[Start of section]
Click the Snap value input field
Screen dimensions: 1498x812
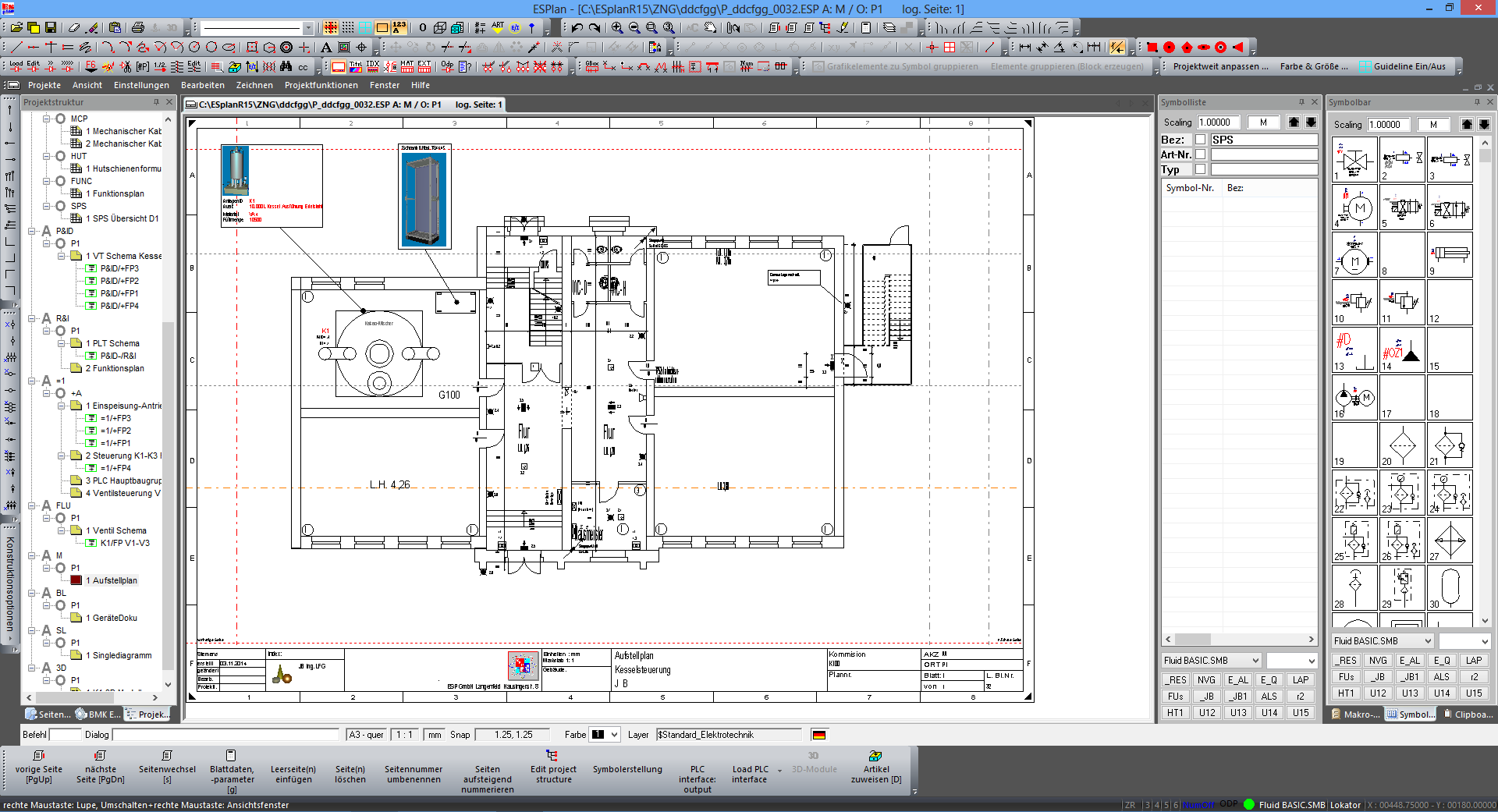pyautogui.click(x=513, y=735)
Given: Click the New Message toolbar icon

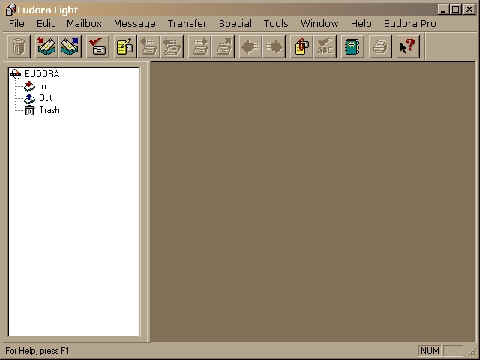Looking at the screenshot, I should click(125, 46).
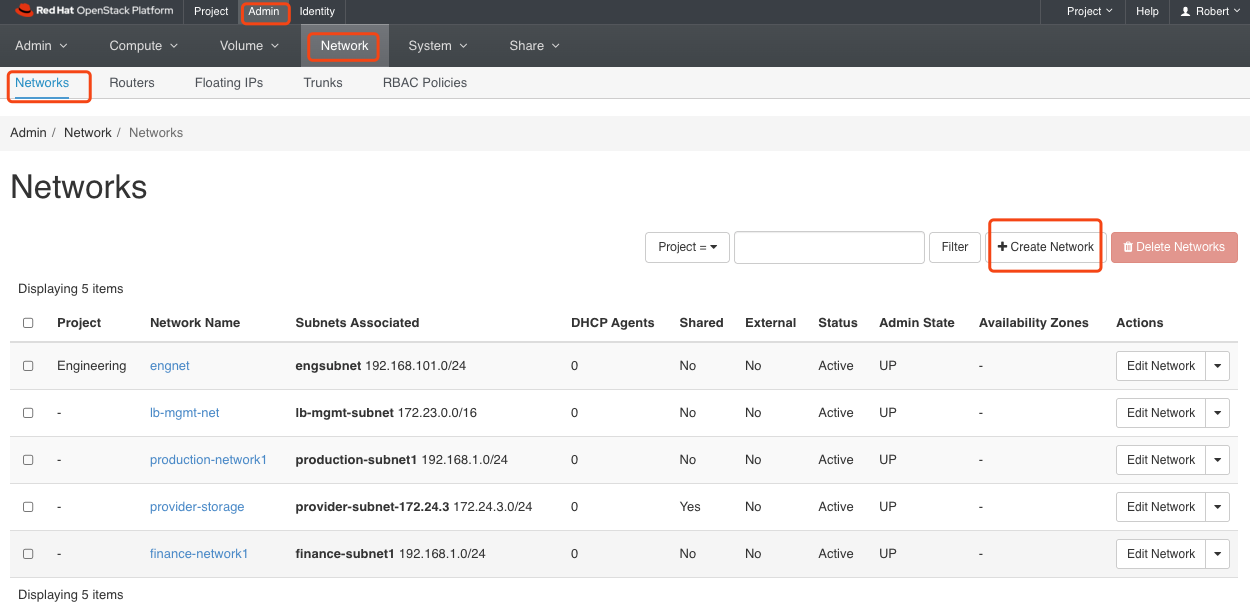Click the network search input field
Image resolution: width=1250 pixels, height=608 pixels.
pyautogui.click(x=829, y=247)
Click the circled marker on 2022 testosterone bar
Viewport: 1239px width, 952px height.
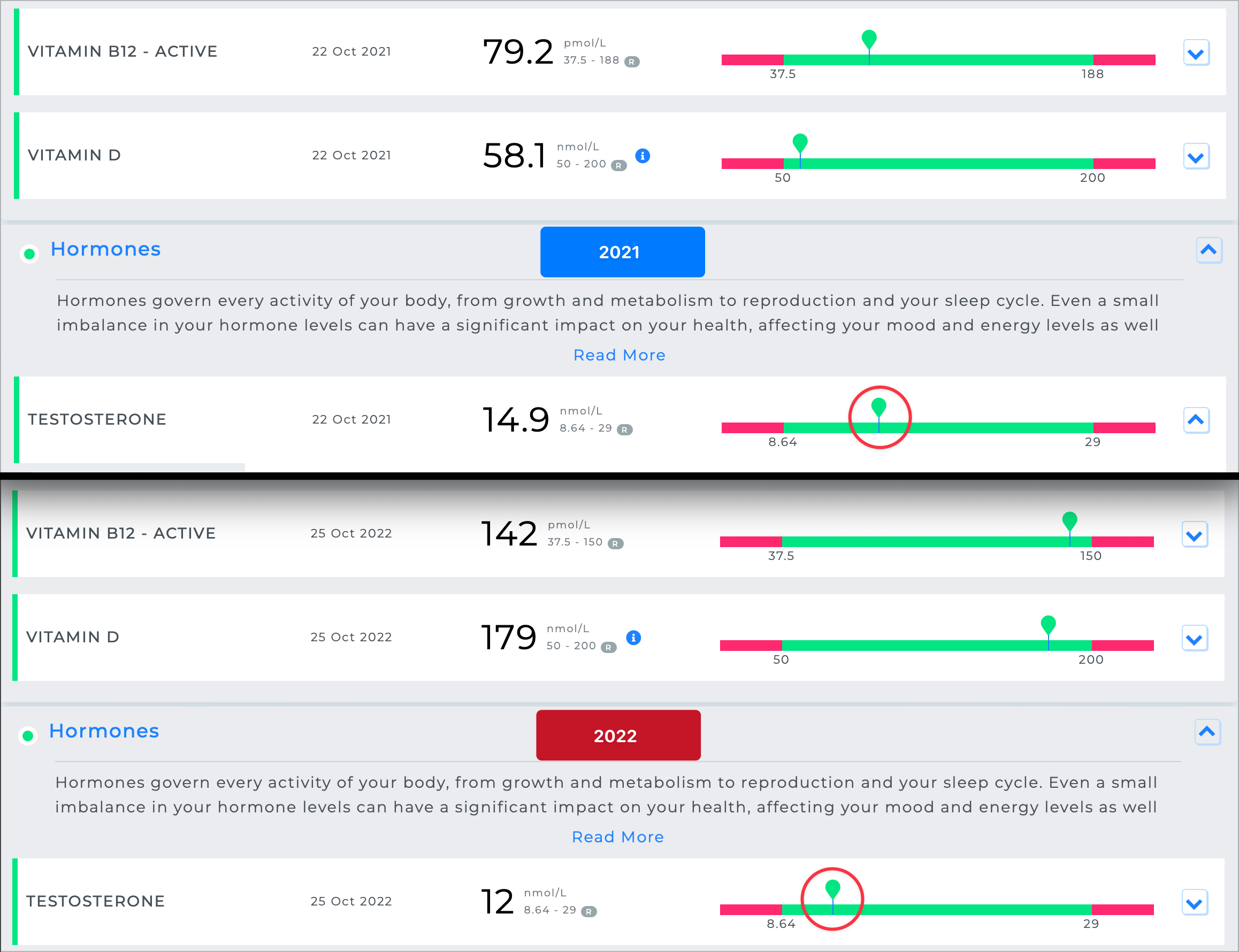832,889
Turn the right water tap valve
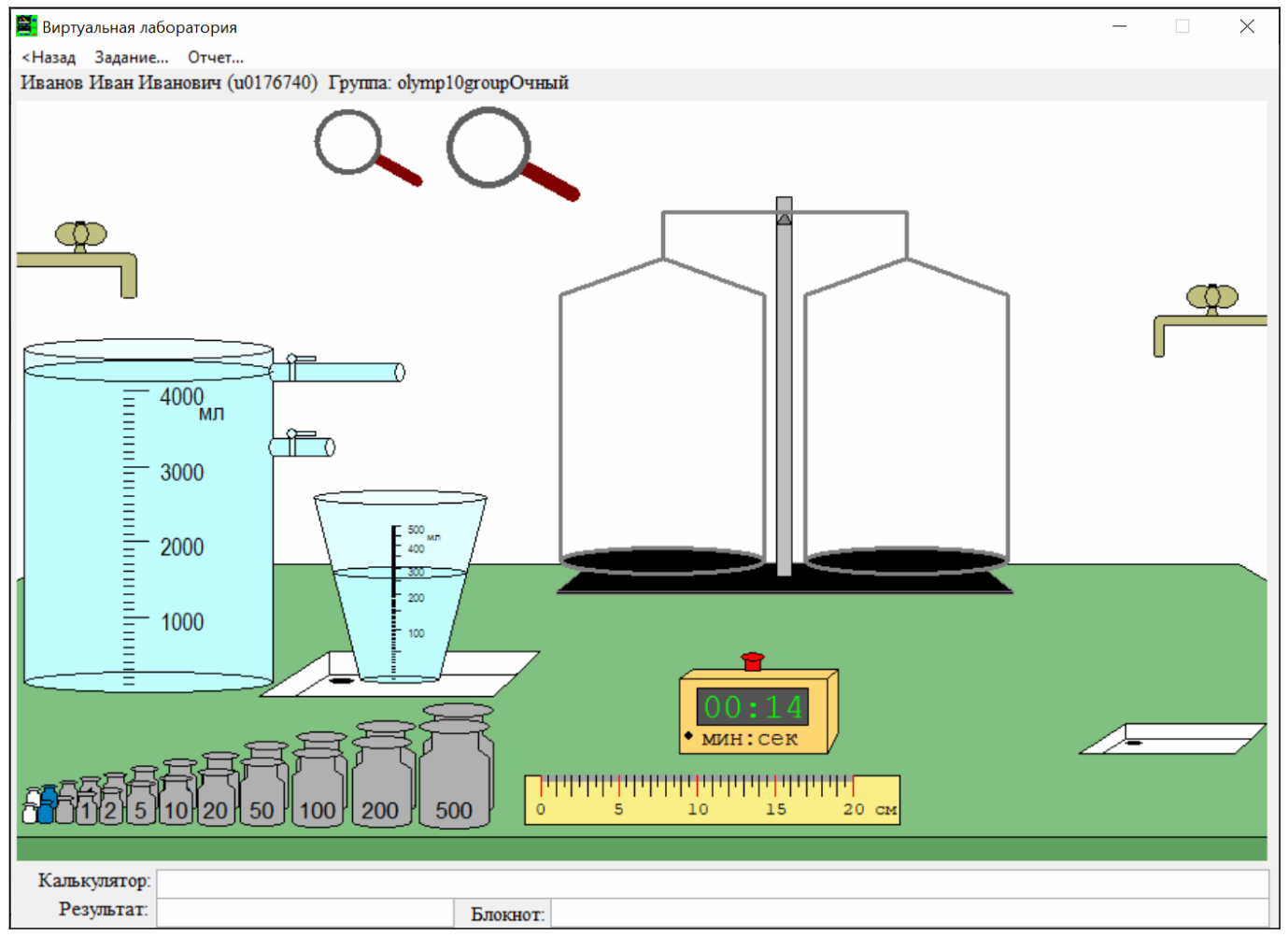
[End of section]
Required action »
Leave the images aside and transcribe all entries exactly.

Response to this exercise »
Click the Snap value input field
Screen dimensions: 1498x812
pyautogui.click(x=513, y=735)
Given: Click the New Message toolbar icon

Looking at the screenshot, I should click(125, 46).
Click the network search input field
Image resolution: width=1250 pixels, height=608 pixels.
pyautogui.click(x=829, y=247)
Click the circled marker on 2022 testosterone bar
Viewport: 1239px width, 952px height.
832,889
Turn the right water tap valve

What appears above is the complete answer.